** 练习要求 **
下面是一篇论述公元前二千纪生业、技术变革与广域王权国家诞生的文章，从其最后一句之后接着往下写。

** 所给文段 **
****************
专家观点

陈相龙|从生业到技术:广域王权国家的诞生

摘要: 公元前二千纪是中华文明多元一体格局早期发展过程中的关键阶段,也是农业起源以来东亚地区生业与技术变革最为剧烈的历史时期。强调生产力与生产关系的相互作用是马克思主义的重要观点,以此为视角对人类社会进行审视,生业经济的变革、技术水平的提升,不仅可以为人类生存、社会发展提供更丰富的基础资源,还会对文化演进与社会变迁产生显著影响。因此,公 ...







公元前二千纪是中华文明多元一体格局早期发展过程中的关键阶段,也是农业起源以来东亚地区生业与技术变革最为剧烈的历史时期。强调生产力与生产关系的相互作用是马克思主义的重要观点,以此为视角对人类社会进行审视,生业经济的变革、技术水平的提升,不仅可以为人类生存、社会发展提供更丰富的基础资源,还会对文化演进与社会变迁产生显著影响。因此,公元前二千纪中华文明气势磅礴的社会变迁与生业、技术之间的关系,尤其是在青铜时代东西方文化的交流过程中,外来技术本土化后出现的生业经济的变革,对于广域王权国家的诞生与早期发展过程的影响,值得我们深入思考。
****************
** 给定数据 **

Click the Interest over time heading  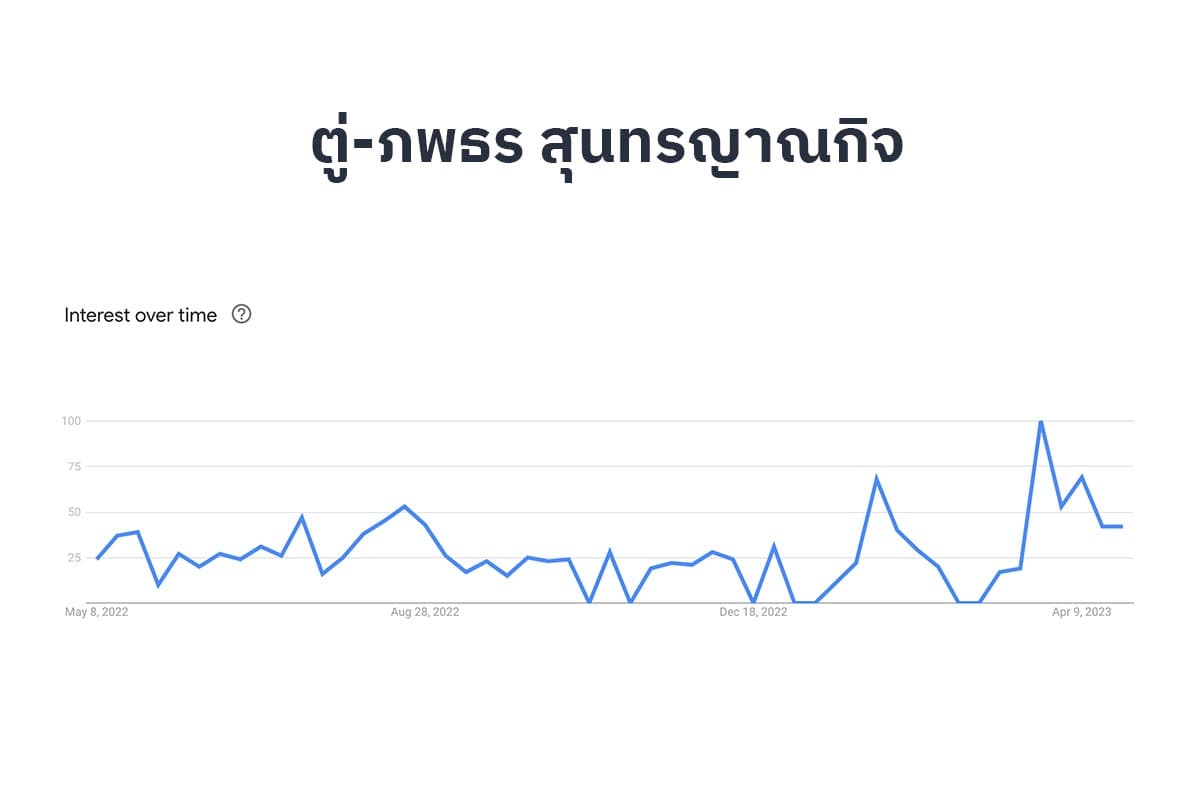[x=140, y=315]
****************
** 作答结果 **
二里头的生业复杂化趋势

通常认为,公元前二千纪是全新世大暖期的末期,气候条件虽有波动,但仍以暖湿为主,这是中原地区农业经济持续发展的环境背景。大约在距今4000年前后,包括中原地区在内的中国北方经历了气候冷干且洪水灾害频发的气候突变期。也正是这一时期,西亚与近东驯化的麦类作物、黄牛和绵羊,与冶金术等技术和知识一起,在青铜时代东西方文化频繁互动的大背景下,在黄河流域广为传播。袁靖、赵志军等学者认为,为了适应多变的气候条件,人们在北方传统的粟作农业的基础上,快速推广麦类作物的种植、黄牛和绵羊的饲养,由此形成了多品种的农业种植方式和多种家畜共同饲养的复杂化的农业经济系统。此时的农业经济相比之前虽有发展,但从考古资料来看,生计方式的进步并没有缓解聚落之间的矛盾,中原地区聚落群之间冲突加剧,区域文化中心多次位移。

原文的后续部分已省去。